§ Exercise data
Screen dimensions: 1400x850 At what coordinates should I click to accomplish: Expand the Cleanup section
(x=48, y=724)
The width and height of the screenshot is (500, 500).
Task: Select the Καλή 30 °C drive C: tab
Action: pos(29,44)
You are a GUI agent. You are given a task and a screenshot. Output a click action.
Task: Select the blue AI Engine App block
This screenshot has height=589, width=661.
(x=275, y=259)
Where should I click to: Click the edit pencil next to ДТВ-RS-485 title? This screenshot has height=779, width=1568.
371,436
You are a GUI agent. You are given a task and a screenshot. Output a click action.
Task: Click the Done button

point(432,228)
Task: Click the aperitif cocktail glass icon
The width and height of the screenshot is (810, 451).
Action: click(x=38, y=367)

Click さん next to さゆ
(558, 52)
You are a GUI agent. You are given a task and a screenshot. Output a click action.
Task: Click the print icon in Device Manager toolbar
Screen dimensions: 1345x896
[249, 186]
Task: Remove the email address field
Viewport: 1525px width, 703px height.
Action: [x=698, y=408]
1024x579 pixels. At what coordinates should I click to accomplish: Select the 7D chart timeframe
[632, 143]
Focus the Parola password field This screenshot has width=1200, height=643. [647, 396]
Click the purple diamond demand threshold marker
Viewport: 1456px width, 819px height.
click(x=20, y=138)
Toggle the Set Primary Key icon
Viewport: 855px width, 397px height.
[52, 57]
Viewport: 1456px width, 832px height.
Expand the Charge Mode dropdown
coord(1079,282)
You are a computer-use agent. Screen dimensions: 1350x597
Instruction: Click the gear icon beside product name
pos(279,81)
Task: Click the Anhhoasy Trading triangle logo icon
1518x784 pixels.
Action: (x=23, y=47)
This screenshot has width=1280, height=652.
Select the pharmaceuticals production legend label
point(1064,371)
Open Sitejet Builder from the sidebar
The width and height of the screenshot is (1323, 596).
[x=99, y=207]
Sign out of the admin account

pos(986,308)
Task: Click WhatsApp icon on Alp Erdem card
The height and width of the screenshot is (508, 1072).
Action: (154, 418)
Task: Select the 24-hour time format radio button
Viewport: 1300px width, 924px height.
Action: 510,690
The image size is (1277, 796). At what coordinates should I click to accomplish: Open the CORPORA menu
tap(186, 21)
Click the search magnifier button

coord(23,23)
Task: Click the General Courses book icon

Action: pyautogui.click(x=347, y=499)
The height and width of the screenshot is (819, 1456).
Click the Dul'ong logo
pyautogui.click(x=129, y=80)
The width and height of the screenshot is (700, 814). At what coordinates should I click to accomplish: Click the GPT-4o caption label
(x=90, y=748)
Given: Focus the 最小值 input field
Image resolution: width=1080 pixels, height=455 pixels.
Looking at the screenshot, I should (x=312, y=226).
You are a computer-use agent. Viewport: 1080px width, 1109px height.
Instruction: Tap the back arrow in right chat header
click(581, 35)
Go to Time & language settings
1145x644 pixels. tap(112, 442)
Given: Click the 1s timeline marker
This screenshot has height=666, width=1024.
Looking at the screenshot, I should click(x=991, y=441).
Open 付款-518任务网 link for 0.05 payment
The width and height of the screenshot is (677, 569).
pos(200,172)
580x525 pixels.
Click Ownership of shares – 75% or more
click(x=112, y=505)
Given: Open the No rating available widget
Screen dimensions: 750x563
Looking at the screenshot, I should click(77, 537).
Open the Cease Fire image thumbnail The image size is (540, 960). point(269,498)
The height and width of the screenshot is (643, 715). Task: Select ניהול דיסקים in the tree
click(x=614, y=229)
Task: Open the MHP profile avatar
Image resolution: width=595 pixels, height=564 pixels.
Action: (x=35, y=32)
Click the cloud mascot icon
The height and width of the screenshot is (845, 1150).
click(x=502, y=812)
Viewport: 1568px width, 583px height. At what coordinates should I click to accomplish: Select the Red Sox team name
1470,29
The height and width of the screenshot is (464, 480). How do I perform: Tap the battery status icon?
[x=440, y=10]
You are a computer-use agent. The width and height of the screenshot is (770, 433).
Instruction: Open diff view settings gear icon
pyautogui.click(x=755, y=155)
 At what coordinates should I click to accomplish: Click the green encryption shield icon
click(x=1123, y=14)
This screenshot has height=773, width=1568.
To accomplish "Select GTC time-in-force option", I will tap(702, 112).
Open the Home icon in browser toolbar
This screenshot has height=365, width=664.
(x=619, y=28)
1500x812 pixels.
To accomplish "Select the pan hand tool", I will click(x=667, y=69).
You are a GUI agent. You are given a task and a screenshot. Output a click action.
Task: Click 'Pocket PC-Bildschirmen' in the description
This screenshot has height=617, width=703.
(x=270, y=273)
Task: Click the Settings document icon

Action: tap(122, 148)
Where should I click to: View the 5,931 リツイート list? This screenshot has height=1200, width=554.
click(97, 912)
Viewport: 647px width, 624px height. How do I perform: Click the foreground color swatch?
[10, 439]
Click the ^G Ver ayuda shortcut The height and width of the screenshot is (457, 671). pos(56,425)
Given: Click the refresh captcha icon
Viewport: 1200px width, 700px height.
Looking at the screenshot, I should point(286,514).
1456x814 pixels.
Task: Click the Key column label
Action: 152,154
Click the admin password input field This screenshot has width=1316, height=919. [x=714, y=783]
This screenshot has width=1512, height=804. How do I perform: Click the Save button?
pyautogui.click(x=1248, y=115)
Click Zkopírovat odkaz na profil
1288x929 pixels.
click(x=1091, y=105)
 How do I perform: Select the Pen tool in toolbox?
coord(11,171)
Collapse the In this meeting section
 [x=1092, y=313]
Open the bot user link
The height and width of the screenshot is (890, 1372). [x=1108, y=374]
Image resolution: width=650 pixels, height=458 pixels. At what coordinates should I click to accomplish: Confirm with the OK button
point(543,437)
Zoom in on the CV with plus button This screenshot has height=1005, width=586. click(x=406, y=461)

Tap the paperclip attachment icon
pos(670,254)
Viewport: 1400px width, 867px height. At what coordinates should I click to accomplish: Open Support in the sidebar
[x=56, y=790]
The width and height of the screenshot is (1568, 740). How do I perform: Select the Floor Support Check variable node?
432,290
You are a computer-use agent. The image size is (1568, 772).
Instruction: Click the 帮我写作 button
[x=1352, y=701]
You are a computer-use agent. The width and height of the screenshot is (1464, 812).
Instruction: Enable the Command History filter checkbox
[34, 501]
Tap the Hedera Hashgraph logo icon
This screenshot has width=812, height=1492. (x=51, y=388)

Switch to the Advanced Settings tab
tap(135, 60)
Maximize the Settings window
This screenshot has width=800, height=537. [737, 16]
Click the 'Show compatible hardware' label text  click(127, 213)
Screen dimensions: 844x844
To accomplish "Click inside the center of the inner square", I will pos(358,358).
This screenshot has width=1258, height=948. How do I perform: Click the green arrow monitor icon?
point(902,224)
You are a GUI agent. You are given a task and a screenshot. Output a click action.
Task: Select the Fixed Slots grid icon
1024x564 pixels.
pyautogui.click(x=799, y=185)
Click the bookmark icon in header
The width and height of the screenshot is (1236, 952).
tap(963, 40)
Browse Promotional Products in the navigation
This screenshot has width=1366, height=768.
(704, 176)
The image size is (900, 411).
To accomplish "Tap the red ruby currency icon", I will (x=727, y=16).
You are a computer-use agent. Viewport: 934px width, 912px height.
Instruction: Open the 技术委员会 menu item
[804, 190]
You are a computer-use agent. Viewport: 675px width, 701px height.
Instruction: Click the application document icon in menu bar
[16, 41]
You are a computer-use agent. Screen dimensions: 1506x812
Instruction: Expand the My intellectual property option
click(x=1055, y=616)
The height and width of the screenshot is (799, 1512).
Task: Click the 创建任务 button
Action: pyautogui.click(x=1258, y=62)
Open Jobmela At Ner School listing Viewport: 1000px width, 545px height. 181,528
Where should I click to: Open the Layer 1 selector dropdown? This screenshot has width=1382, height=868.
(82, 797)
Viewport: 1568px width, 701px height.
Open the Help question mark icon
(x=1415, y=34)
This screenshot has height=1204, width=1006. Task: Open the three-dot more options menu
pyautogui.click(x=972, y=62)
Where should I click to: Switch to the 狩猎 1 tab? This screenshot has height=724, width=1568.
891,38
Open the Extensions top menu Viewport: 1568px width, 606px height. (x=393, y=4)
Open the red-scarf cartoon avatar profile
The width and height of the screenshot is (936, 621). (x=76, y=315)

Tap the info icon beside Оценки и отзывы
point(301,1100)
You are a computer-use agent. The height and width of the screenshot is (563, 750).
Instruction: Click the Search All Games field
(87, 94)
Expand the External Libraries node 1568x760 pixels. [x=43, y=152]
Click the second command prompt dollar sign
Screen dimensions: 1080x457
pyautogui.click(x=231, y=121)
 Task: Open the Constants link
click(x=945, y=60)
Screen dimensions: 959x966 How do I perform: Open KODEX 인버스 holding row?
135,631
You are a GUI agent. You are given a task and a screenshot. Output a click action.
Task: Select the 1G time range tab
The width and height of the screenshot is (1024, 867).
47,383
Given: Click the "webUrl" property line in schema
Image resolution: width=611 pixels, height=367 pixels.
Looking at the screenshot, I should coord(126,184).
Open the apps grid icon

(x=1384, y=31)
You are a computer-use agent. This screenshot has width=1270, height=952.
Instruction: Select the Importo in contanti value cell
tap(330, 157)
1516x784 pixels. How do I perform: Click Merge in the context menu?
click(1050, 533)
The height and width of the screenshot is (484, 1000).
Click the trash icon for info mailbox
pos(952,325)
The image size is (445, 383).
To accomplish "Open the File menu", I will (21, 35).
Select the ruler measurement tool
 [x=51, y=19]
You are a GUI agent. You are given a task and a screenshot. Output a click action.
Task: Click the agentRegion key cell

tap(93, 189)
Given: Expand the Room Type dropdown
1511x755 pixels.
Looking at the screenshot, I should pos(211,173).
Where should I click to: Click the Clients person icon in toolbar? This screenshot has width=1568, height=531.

§ Directions
In the records between the line holding "Click Zkopírovat odkaz na profil" and the line holding "I will pos(358,358).", inclusive, swap "Advanced Settings" for "Advanced Options" and write out those lines with everything else unchanged.

§ Final answer
Click Zkopírovat odkaz na profil
1288x929 pixels.
click(x=1091, y=105)
 How do I perform: Select the Pen tool in toolbox?
coord(11,171)
Collapse the In this meeting section
 [x=1092, y=313]
Open the bot user link
The height and width of the screenshot is (890, 1372). [x=1108, y=374]
Image resolution: width=650 pixels, height=458 pixels. At what coordinates should I click to accomplish: Confirm with the OK button
point(543,437)
Zoom in on the CV with plus button This screenshot has height=1005, width=586. click(x=406, y=461)

Tap the paperclip attachment icon
pos(670,254)
Viewport: 1400px width, 867px height. At what coordinates should I click to accomplish: Open Support in the sidebar
[x=56, y=790]
The width and height of the screenshot is (1568, 740). How do I perform: Select the Floor Support Check variable node?
432,290
You are a computer-use agent. The image size is (1568, 772).
Instruction: Click the 帮我写作 button
[x=1352, y=701]
You are a computer-use agent. The width and height of the screenshot is (1464, 812).
Instruction: Enable the Command History filter checkbox
[34, 501]
Tap the Hedera Hashgraph logo icon
This screenshot has width=812, height=1492. (x=51, y=388)

Switch to the Advanced Options tab
tap(135, 60)
Maximize the Settings window
This screenshot has width=800, height=537. [737, 16]
Click the 'Show compatible hardware' label text  click(127, 213)
Screen dimensions: 844x844
To accomplish "Click inside the center of the inner square", I will pos(358,358).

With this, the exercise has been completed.